I think that personal experience pervades everything we do, not just art. Perspective is relative. If two artists were to do a painting from the same photo of the ocean, do you think the artist who lived at the beach or the one who lives in the mountains would create a more personal and true painting? Artists can certainly create art disconnected from direct experience, but there is no advantage to it. When painting a dragon, would an artist not benefit from first studying reptiles like alligators? Would you want a portrait of you painted by someone who had never even seen a photo of you?

I think that the need for familiarity with a subject is even more vital to the success of a landscape. I paint en plein air often and I have seen this practice greatly improve my handling of landscapes, even when working with photo references. I am more aware of how the environment felt and how the colors truly looked. Photos do not capture the true colors or value range visible in real life. Having experienced a scene firsthand, I am aware of the breeze on my skin, the scents in the air, and the sounds, so that I can attempt to convey those sensations in my painting. If I am standing in the shade, I tend to paint with a cooler palette than if I am in direct sunlight. I believe that painting subjects of which I have direct experience contributes an authenticity to a painting that the viewer picks up on, even if it is subconscious.
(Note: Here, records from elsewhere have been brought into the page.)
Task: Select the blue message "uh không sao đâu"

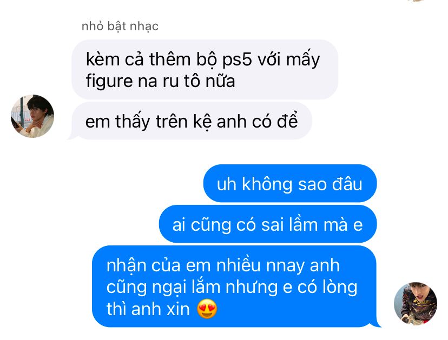Action: pyautogui.click(x=290, y=184)
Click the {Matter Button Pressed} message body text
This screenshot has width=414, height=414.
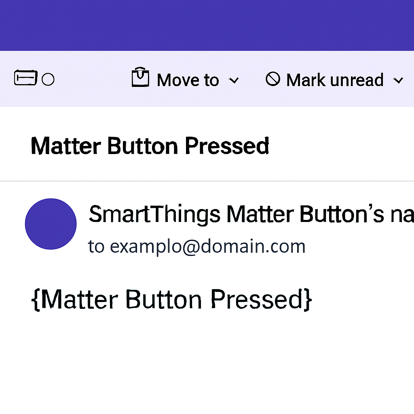[171, 300]
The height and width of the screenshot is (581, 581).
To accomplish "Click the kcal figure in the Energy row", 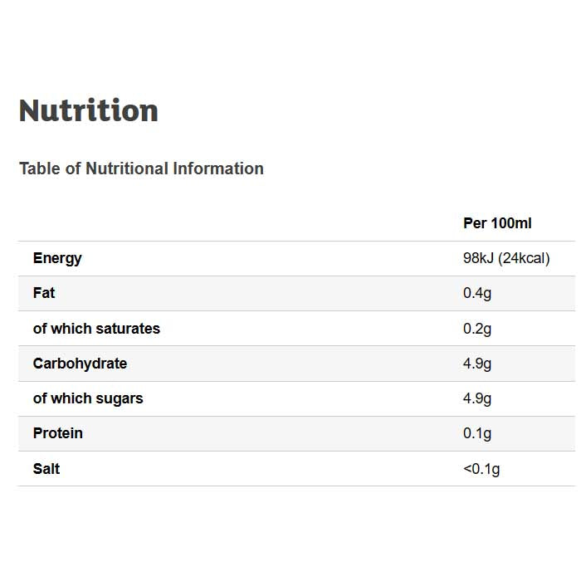I will [525, 258].
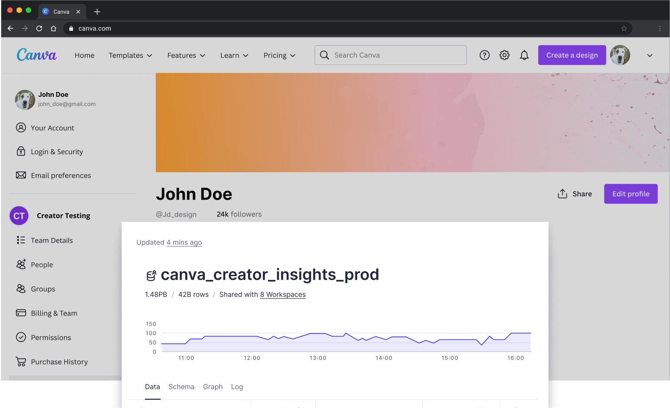
Task: Open Purchase History in sidebar
Action: [x=59, y=362]
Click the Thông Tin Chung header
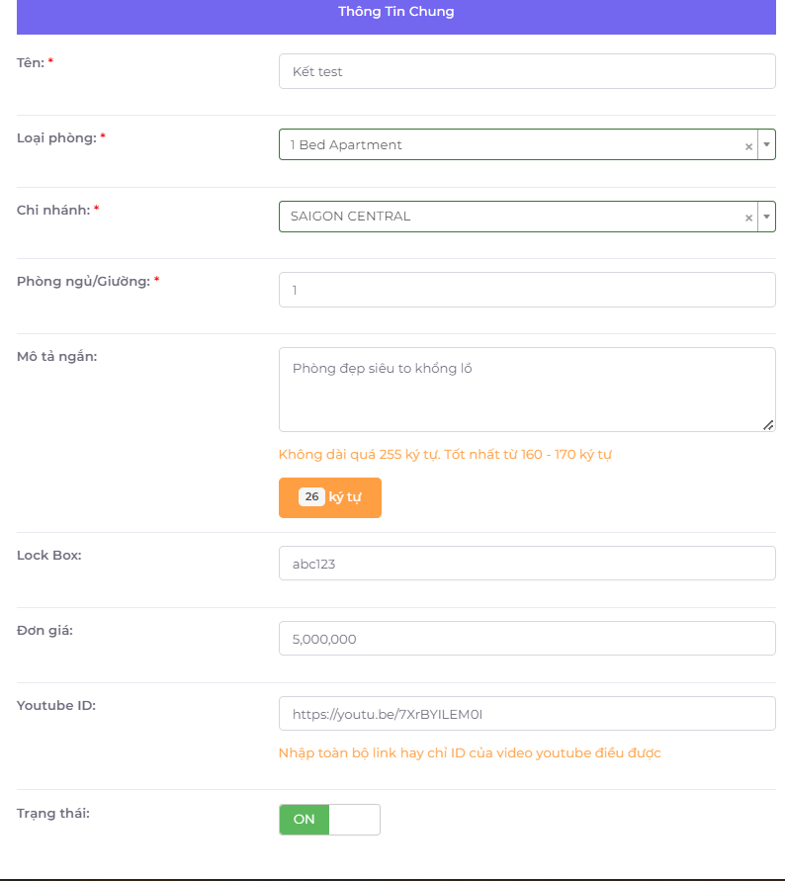Image resolution: width=785 pixels, height=881 pixels. [395, 13]
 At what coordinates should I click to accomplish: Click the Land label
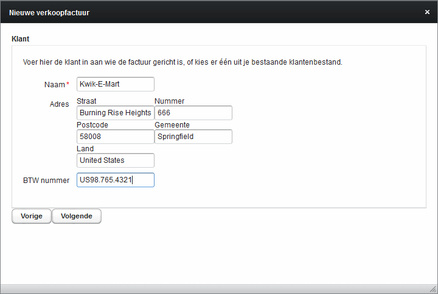[x=85, y=149]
I also believe that if you are to invent aspects of a scene, direct experience is vital. We each have icons in our minds that match words. If I ask 20 people to draw an eye, almost everyone would draw the Egyptian hieroglyphic eye.

That is not how a real eye looks. Because I have drawn so many eyes from life, my drawing would look much more realistic. I have replaced the typical icon of an eye with a more anatomically correct one in my mind and have a greater understanding of how it functions. It is the same with types of trees. I am much more familiar with oak trees than with banyan trees because I have painted oak trees en plein air many times. Experience is what allows me to invent.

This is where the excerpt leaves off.